Coca-Cola’s dairy unit Fairlife shut down US production this week after ransomware hit its manufacturing systems, the company disclosed in a July 16 press release. A third party gained unauthorized access to production-related systems, Coca-Cola said, and law enforcement has been notified. Canadian operations kept running.

Fairlife is the 17th US company to report a cyberattack this year, per Reuters. That pace matters because Coca-Cola is a public company, and the SEC’s cybersecurity disclosure rule requires an 8-K within four business days once a company determines a breach is “material.” Coca-Cola hasn’t filed one yet, it’s still assessing scope, but the clock on that determination started the moment its incident response team activated.

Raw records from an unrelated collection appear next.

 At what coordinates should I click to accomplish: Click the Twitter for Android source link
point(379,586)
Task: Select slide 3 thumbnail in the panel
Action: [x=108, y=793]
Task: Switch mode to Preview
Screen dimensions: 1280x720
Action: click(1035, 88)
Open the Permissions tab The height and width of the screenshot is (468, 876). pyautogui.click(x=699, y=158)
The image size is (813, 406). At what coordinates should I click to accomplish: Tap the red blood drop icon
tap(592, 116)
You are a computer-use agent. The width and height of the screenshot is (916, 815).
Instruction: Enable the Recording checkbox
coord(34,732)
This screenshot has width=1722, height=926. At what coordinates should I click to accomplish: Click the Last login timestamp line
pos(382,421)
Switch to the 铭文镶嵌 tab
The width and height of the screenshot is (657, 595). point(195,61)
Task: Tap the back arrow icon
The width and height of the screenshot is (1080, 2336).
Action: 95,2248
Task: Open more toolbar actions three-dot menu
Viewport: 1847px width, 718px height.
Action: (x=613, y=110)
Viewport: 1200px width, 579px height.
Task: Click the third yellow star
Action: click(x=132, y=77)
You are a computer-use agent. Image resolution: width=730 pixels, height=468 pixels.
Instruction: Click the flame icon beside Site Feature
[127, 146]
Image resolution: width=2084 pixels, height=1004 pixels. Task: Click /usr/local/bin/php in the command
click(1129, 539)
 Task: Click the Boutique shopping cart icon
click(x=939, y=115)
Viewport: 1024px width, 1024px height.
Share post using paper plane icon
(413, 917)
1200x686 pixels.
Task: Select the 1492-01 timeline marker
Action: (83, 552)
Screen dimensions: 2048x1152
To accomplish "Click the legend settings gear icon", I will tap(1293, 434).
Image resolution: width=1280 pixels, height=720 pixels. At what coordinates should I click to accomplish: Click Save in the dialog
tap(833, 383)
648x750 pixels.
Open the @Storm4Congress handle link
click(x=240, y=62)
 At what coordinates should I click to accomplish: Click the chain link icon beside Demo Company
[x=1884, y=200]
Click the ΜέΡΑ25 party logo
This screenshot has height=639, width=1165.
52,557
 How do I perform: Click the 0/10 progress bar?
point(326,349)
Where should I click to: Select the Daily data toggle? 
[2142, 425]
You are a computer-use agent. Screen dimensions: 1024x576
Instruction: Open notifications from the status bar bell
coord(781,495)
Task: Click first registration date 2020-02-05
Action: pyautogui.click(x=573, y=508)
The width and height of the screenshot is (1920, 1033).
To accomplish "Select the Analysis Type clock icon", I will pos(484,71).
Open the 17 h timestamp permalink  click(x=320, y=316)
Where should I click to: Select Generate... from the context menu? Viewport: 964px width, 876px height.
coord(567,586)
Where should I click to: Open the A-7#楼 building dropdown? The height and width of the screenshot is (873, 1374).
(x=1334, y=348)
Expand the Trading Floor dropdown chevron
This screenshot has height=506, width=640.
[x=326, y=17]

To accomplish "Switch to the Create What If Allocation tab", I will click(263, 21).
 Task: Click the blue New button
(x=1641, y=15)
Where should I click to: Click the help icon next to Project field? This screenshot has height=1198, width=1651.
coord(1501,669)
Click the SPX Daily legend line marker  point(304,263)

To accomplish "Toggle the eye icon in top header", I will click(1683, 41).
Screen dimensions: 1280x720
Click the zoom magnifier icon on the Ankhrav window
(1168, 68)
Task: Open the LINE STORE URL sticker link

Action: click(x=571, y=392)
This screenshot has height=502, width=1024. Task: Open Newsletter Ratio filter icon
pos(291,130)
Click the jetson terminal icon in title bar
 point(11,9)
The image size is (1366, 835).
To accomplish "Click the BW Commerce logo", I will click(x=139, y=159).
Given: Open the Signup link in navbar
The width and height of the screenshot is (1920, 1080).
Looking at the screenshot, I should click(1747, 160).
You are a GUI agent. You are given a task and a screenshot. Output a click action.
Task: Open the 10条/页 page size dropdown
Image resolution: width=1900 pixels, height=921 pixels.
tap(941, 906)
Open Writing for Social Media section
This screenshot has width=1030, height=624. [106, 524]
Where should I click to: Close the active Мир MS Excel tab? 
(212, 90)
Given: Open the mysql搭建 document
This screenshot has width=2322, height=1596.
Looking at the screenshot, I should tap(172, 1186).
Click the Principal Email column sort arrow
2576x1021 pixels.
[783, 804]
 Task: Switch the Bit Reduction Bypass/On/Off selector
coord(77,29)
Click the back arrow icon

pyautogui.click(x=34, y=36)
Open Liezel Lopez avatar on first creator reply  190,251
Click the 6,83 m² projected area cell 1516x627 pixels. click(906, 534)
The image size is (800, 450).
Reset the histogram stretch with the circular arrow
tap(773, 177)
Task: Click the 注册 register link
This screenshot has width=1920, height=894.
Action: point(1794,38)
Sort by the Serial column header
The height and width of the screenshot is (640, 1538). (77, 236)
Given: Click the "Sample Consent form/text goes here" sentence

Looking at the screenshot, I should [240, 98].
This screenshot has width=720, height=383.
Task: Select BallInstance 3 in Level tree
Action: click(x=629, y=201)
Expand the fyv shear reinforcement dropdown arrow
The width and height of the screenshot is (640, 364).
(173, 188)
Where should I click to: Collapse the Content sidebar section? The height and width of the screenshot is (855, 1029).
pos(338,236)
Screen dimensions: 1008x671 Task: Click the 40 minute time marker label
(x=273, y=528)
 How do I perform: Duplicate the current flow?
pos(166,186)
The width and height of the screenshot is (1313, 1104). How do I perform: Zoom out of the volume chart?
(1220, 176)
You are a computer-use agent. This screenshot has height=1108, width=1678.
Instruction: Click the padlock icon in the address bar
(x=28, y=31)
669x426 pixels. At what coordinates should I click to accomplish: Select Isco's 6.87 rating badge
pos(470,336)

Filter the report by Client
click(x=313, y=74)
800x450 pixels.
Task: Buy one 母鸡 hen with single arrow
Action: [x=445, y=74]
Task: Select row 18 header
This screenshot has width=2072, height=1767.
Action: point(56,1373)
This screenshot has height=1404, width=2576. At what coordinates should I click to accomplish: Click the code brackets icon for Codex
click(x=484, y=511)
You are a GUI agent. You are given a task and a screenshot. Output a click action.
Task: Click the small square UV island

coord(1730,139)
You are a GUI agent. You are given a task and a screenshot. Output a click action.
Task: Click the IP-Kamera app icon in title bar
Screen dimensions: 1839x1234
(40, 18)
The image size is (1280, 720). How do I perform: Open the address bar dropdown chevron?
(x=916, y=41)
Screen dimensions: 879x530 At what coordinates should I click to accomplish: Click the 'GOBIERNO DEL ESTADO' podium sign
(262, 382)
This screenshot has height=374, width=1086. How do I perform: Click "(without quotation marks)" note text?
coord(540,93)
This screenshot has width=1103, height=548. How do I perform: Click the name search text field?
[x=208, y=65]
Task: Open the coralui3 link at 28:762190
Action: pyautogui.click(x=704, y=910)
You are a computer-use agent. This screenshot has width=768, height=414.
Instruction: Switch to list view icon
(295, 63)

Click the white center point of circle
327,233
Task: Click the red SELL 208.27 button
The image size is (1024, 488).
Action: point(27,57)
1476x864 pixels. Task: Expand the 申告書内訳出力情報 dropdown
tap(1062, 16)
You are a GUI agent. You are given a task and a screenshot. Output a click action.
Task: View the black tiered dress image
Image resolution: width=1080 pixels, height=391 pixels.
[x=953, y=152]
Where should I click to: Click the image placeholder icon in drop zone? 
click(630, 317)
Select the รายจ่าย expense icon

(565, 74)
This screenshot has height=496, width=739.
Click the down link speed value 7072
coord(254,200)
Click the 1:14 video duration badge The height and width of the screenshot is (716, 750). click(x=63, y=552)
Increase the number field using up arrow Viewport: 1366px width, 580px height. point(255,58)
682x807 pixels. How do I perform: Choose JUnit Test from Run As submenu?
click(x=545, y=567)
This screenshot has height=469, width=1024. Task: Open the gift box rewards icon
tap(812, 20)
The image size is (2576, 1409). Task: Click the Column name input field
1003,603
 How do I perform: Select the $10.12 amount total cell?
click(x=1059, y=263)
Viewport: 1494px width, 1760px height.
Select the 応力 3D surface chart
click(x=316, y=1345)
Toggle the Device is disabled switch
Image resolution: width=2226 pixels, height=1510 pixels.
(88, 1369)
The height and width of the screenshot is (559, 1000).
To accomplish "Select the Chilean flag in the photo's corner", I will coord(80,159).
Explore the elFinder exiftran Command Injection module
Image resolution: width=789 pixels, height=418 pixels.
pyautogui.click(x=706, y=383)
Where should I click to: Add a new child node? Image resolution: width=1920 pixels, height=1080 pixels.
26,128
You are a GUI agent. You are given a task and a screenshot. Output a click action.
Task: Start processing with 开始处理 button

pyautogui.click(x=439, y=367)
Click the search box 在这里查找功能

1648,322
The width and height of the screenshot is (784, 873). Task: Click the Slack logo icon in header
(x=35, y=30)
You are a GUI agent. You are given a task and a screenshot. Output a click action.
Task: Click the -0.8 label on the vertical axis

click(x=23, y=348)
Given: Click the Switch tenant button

The bigger pattern: 2025 built the case that AI is doing more of the actual breaking-in. The FBI’s 2025 Internet Crime Report logged 22,364 complaints referencing AI, totaling $893 million in losses, inside a year that saw total internet-crime losses jump to $20.9 billion. Washington’s answer, the Gold Eagle clearinghouse, launched July 14 to catch AI-discovered vulnerabilities before criminals exploit them first. Fairlife’s ransomware event landed two days later.

Whether Fairlife counts as “material” under SEC rules turns on lost revenue and duration, not the ransomware label itself. Milk doesn’t stay on a shelf. Every day of suspended production is a number the SEC will eventually want in writing.